More than 300,000 people worldwide are taking part in ‘Veganuary’ and promising to consume no animal products for a month. The Veganuary charity, based in the UK, expects to achieve its goal of reaching 350,000 official sign-ups globally. However, it hopes the impact will be much greater than the number of people who officially sign-up online.
For example, according to Kantar research commissioned by the charity, 1.3 million people in Britain gave up animal products in January 2019 -- 10 times more than the numbers that officially signed-up to Veganuary in 2019 from the UK.
Last year 250,000 people signed up globally, of which around 15% were already vegan. Those who gave up animal products for the first time but did not stay vegan after January consumed a reduced volume of animal products until at least July 2019.
Toni Vernelli, Veganuary’s Head of Communications, said: “We knew that the ‘Veganuary Effect’ was real and many more people tried vegan in January than officially signed-up with us, but seeing the long-term impact that a one-month vegan pledge has on consumption habits - and ultimately animals’ lives - is very exciting.”
She added: “Veganuary’s aim is to get people to try vegan for one month and see how they feel. Our own surveys show about 50% choose to stay vegan as it was much easier and enjoyable than they expected, but we always hoped the other half discovered some products and recipes they loved so much they permanently swapped these for the non-vegan equivalent.
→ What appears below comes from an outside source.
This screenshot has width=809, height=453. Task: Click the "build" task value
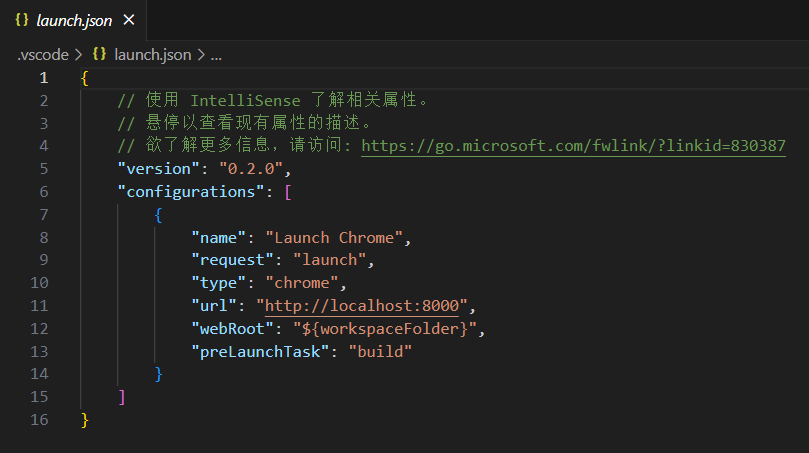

Now we know that’s exactly what’s happening, and it’s great news for animals and the planet.”
Meat sales fell last year
The Veganuary event is an example of the shift towards flexitarianism among consumers, who are keen to reduce their meat consumption for health and environmental reasons.
Sales of red meat fell more by value than any other category in UK supermarkets last year, down by £185 million, according to research by Nielsen. Beef sales fell by 4% and pork by 6.4%, it said, while sales of meat-free alternatives rose by 18% to £405 million, the highest growth rate of any category.
Food companies are keen to capitalise on this trend. Pizza Hut’s chief executive Jens Hofma and Stuart Machin, managing director of food at Marks & Spencer, have said they are participating, individually at least, in Veganuary. Big companies such as the accountancy firms PwC and EY are also encouraging their staff to take part.
Innovations in the plant-based space
Many food companies have also timed meat-free product launches just in time for Veganuary. UK supermarket Co-op has launched what it calls its “biggest rollout of vegan products” with new brand Gro. Gro consists of 35-meat free products and will be sold in 2,000 Co-op branches in the UK and also via up to 4,000 independent retailers. The Gro launch extends Co-op's total vegan range to around 1,000 products and comes on the back of a 12% rise in sales of vegetarian products and 14% increase in sales of non-dairy milk products over the past year. Co-op added that the UK vegan market topped £1 billion for the first time last year and has doubled in the past 20 years.
Plant-based brand Oumph is also launching its vegan ribs into select Tesco stores, in the UK and Ireland this week. Another plant-based brand, Squeaky Bean, has also launched two ready-to-eat chicken-style lines in Sainsbury’s in the UK. The two new vegan lines – BBQ and Tikka Chicken-Style Pieces – mimic some of the biggest selling marinated chicken flavours, using pea and wheat proteins to achieve the same texture. They also tap into the sustainability trend by coming in recyclable card trays with a separable film, meaning there is 80% less plastic used versus equivalent plastic trays. Co-creator Sarah Augustine said: “Every shopper we spoke to said it was when eating lunch or on-the-move that they found it hardest to find a plant-based option they genuinely craved.”
Lastly, Greggs – which brought out its infamous vegan sausage roll last year – has also unveiled today (2 January) a vegan steak bake made up of 96 layers of light and crisp puff pastry, filled with Quorn pieces, diced onions, and a gravy filling.
However, as the plant-based trend gets more mainstream attention, expect its health credentials to come under increased scrutiny.
“We know that most people taking part in Veganuary are doing it for animals welfare reasons. If they’re doing it for health reasons, common sense would dictate that they should regard these items as treats,” said Veganuary's Vernelli.
Also expect questions about B12 deficiency. On the eve of Veganuary, two renowned professors warned that people eating a vegan diet need make sure they get enough B12, which is found in meat, fish, eggs and dairy products, but not in fruits, vegetables or grains.
Tom Sanders, emeritus professor of nutrition and dietetics at King's College London, said: “What concerns me is that many new people becoming vegan are unaware of the need to combine sources of plant proteins. And they're not aware of the need to ensure they have adequate levels of B12.” He added that people won't become B12 deficient by doing Veganuary because it takes three or four years to manifest.